7ー3
館内が騒然とする。
無理もない。
紅葉が目を丸くする。
後ろ姿しか見えない。
しかし、見間違えるわけが ない。
先ほどの彼女だ。
「嘘……。」
紅葉の口からぽつりと出た。
階段を昇りきり、壇上に立つ。
紅葉の目には、彼女の周りだけ光輝いて見えた。
美姫が新入生代表挨拶を始めた。
緊張した様子などまるで見なかった。
その振るまいは、最早新入生のそれではない。
全生徒の代表と言われてもおかしくない堂々と、そして凛とした姿。
透き通り、耳心地の良い声。
美姫が一年生であるということに驚いた。
しかし、それ以上に紅葉には喜びがあった。
彼女と同じクラスになれるかもしれない。
それどころか、運が良ければ隣の席に座れるかもしれない。
美姫は二つ前の椅子に腰かけていた。
どのような順番で指定されているのか分からない。
しかし、ここまで近いのだ。
同じクラスである可能性は十分にある。
そこからは、時間があっという間に過ぎていった。
式が終わり、新入生達は一度教室へ向かった。
紅葉が教室へ着いた頃、既に何人かが席に座っていた。
あの人はいるだろうか。
紅葉は、教室を見渡した。
残念なことに、美姫の姿は見えなかった。
なんだいないのか。
仕方がない。
紅葉はそうは思った。
しかし、やはりがっかりしてしまう。
紅葉は、席に座り、大人しく担任教師が来るのを待っていた。
周りは未だに席に座らず、同じ中学出身の者達らしき集団で固まっている。
同じ中学出身のクラスメイトのいない紅葉は、早く担任が来ないかと思っていた。
少しすると、教室の外が騒がしくなった。
紅葉が、何事かチラッと廊下を見るとそこには、彼女がいた。
紅葉がまた会いたいと思っていたその人だ。
「あっ、さっきの方ですね。
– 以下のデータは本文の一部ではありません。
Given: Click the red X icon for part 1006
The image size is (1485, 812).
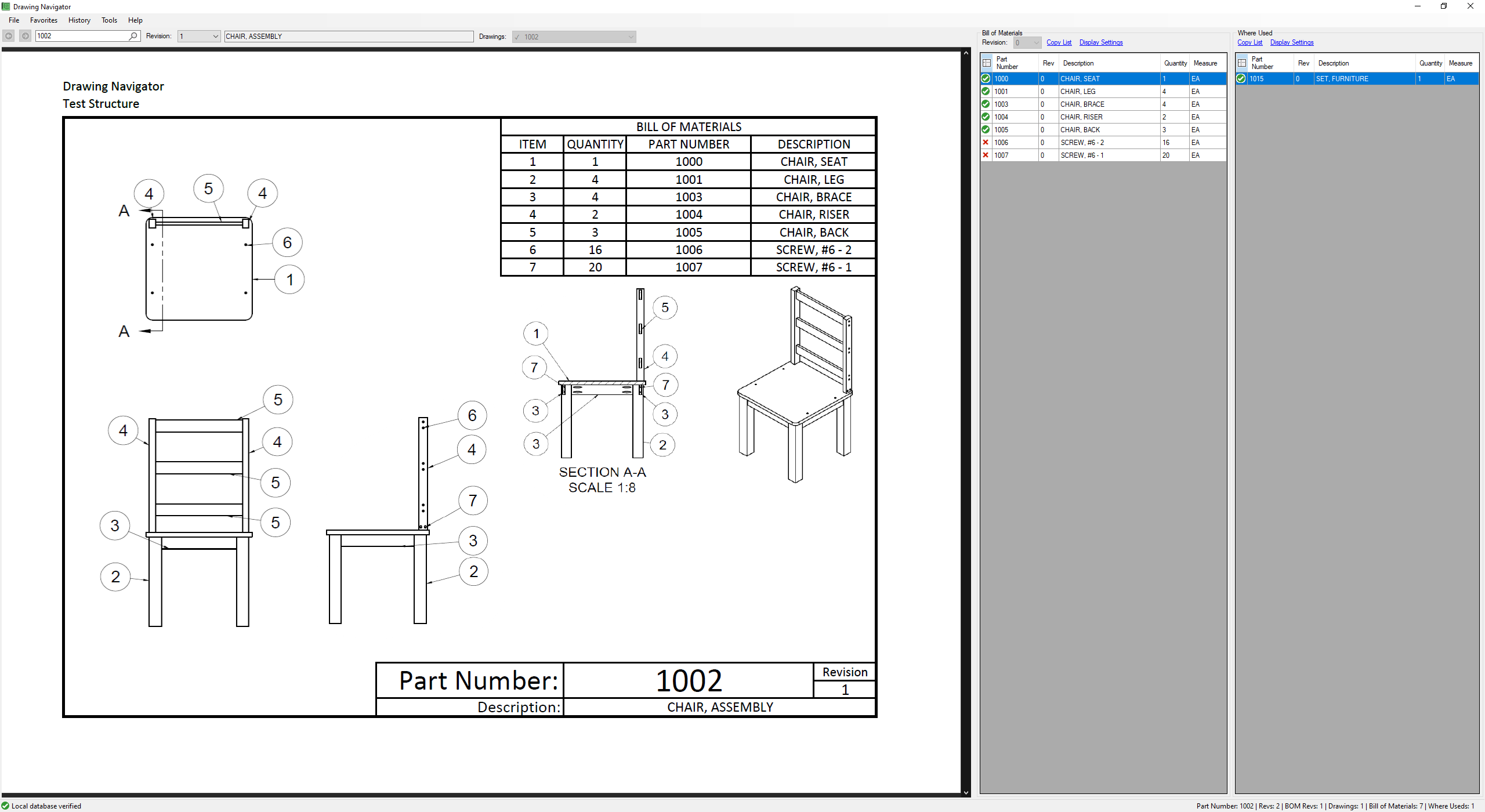Looking at the screenshot, I should pyautogui.click(x=986, y=142).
あの時はありがとうございました。」
「あ、あっと……その……。」
紅葉は言葉が出てこなかった。
彼女の目の前に、美姫がいた。
周りを、何人もの生徒達に囲まれながら、紅葉の元へ近づいてくるその姿を直視するのが難しかった。
紅葉の隣の席。
空いているとこに、美姫が座る。
「あ!隣ですね、よろしくお願いします。」
「は、は……い。」
信じられなかった。
先ほどはあまり見れなかったが、近くで見るとより実感する。
美しい。
いや、美し過ぎる。
実は美姫は人間ではなく、ロボットであるとか、その美貌で人を誑かし、血を啜って生きている吸血鬼と言われも紅葉は恐らく信じるだろう。
彼女の美しさは、それほど浮き世離れしたものであった。
そんな彼女は、別の女子生徒に見惚れていた。
次章
8ー1
2019年1月26日
投稿予定。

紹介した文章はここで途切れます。